Effect of variable conditions on steam reforming and aqueous phase reforming of n-butanol over Ni/CeO2 and Ni/Al2O3 catalysts

•A standard APR reactor can be used for the SR study of biomass.•System pressure influences the conversion of BuOH in APR and SR.•H2 and CO2 selectivity reached a maximum at the bubble point pressure.•For APR and SR proposed reaction pathway is: C4H9OH→–H2C3H7CHO→C3H8+CO→H2OCO2•In APR, high pressure water in a liquid state probably helps WGSR.
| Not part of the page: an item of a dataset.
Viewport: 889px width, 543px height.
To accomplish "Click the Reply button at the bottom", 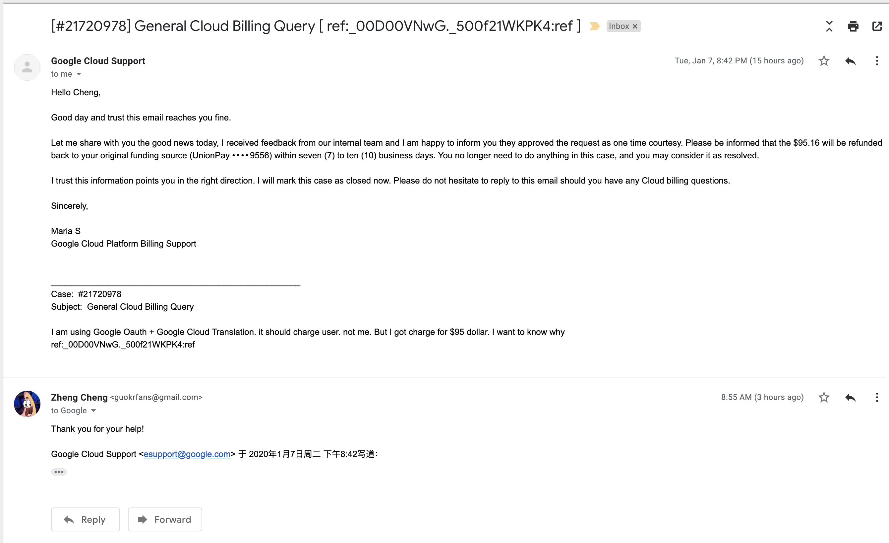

A comparison of aqueous phase reforming (APR) and steam reforming (SR) of n-butanol (n-BuOH) over Ni(20 wt%) loaded Al2O3 and CeO2 catalysts has been discussed in this paper. The BuOH conversion increases as the system pressure decreases in APR and SR. For both catalysts, the H2 and CO2 selectivity increased as the pressure increased in SR, reached a maximum at the bubble point pressure, and then decreased in the APR region. The Ni/CeO2 catalyst demonstrated higher selectivity for H2 and CO2than the Ni/Al2O3 catalyst during SR, which are consistent with the results of our previous publication on APR of n-butanol (n-BuOH) over similar catalysts. Unlike in APR, the Ni/CeO2 catalyst produced CO in SR. For both of the catalysts, the activation energies for H2 and CO2 production and BuOH conversion were lower in SR than that in APR. The proposed primary reaction pathway for reforming of BuOH on both catalysts is the same for APR and SR. The n-BuOH dehydrogenated to butaldehyde followed by decarbonylation to propane. Then the propane is steam reformed to hydrogen and carbon monoxide. The CO converts to CO2 mostly through water gas shift.